■ Consigne donnée A ■
Recopiez sans rien changer le passage du texte à lire qui va de « Au vu de  ces » jusqu'à « aux devoirs correspondants. », ces deux bouts compris.
■ Consigne donnée B ■
Répondez brièvement à ces questions à l'aide du texte à lire, en reprenant les mêmes repères :
(i) Quel système le Parlement européen a-t-il jugé plus opportun d'instaurer en janvier 2003 ?
(ii) En droit, qu'est-ce que le franchissement de la frontière externe sans autorisation ?
(iii) Quel nom donne-t-on à la citoyenneté qui réunit un statut actif et un statut passif ?
■ Consigne donnée C ■
Réécrivez sous forme de liste le paragraphe du texte à lire qui commence par « En droit, le franchissement », en gardant ses faits principaux.

■ Texte à lire ■
—————

Conscient  de tout cela, la Parlement européen a essayé d’en tenir compte sans toutefois aller jusqu’à proposer la suppression des visas. En effet, à une proposition de la Commission sur «  les Conditions d’entrée et de séjour des ressortissants des pays tiers pour des raisons de travail  » , le Parlement a jugé p^lus opportun d’ »instaurer un système flexible de visas » (janvier 2003).

III. Les deux frontières

   Au vu de  ces quelques éléments, l’on peut s’interroger sur la notion de frontière externe et sur celle,annexe, de citoyenneté.

En droit, le franchissement de la frontière externe sans autorisation (visa) est un délit. C’est ainsi que l’immigration clandestine est rangée parmi les « menaces » auxquelles  l’Europe doit faire face.  En revanche, la citoyenneté, quant à elle, est conçue comme un privilège. Elle est  la qualité de citoyen qui lui-même appartient à une cité, en reconnaît la juridiction, est habilité  à jouir sur son territoire ,du droit de cité et est astreint aux devoirs correspondants.

   Donc la citoyenneté désigne à la fois un statut actif : la participation par l’exercice des droits politiques ,mais subordonnée à la nationalité ; et un statut   attributif ou passif  qui  garantit à tout résident permanent ,national ou étranger des droits et des libertés opposables à l’Etat. C’est ce qu’on appelle la nouvelle citoyenneté .

—————

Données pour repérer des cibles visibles
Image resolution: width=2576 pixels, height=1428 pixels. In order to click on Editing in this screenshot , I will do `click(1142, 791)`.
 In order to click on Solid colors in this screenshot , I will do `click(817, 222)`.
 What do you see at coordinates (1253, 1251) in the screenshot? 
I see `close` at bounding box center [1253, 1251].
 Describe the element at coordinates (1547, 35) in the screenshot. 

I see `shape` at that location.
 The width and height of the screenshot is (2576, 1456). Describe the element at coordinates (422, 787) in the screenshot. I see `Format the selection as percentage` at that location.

—————

■ Réponse attendue A ■
Au vu de  ces quelques éléments, l’on peut s’interroger sur la notion de frontière externe et sur celle,annexe, de citoyenneté.

En droit, le franchissement de la frontière externe sans autorisation (visa) est un délit. C’est ainsi que l’immigration clandestine est rangée parmi les « menaces » auxquelles  l’Europe doit faire face.  En revanche, la citoyenneté, quant à elle, est conçue comme un privilège. Elle est  la qualité de citoyen qui lui-même appartient à une cité, en reconnaît la juridiction, est habilité  à jouir sur son territoire ,du droit de cité et est astreint aux devoirs correspondants.

■ Réponse attendue B ■
(i) Un système flexible de visas.
(ii) Un délit.
(iii) La nouvelle citoyenneté.

■ Réponse attendue C ■
- En droit, franchir la frontière externe sans autorisation (visa) est un délit.
- C'est pourquoi l'immigration clandestine est classée parmi les « menaces » que l'Europe doit affronter.
- La citoyenneté, elle, est vue comme un privilège.
- Elle est la qualité de citoyen. Le citoyen appartient à une cité et en reconnaît la juridiction. Il peut jouir du droit de cité sur son territoire et doit en remplir les devoirs.